**WHAT TO WORK ON**: Turn every line of the items below into a JSON list of strings, one string per line, skipping any blank lines. Leave the pictures out of your answer.

**PROVIDED RECORDS**:
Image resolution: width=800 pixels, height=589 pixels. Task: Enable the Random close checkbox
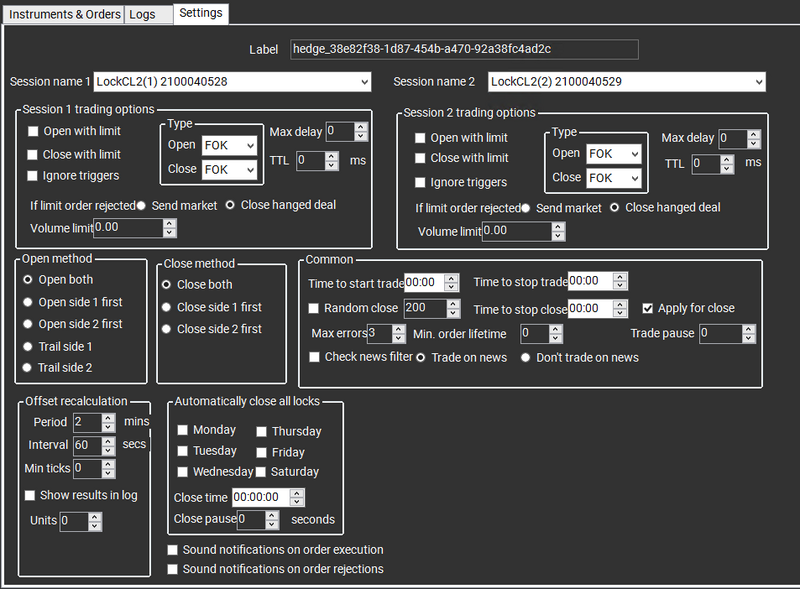click(315, 308)
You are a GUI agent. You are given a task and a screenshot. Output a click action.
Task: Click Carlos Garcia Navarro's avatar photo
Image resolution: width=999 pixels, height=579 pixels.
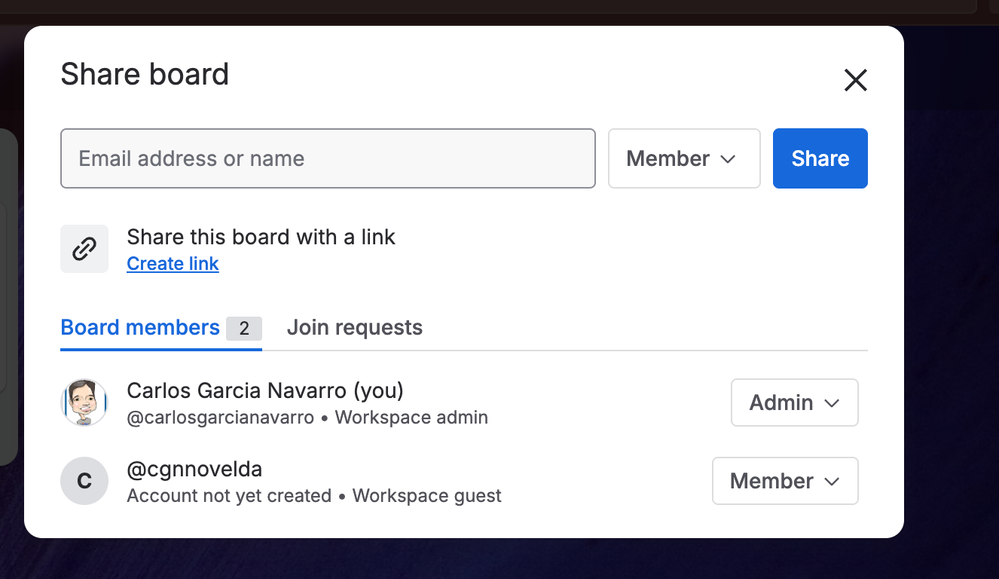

**SOLVED PROBLEM**:
[
  "Image resolution: width=800 pixels, height=589 pixels. Task: Enable the Random close checkbox",
  "click(315, 308)",
  "You are a GUI agent. You are given a task and a screenshot. Output a click action.",
  "Task: Click Carlos Garcia Navarro's avatar photo",
  "Image resolution: width=999 pixels, height=579 pixels."
]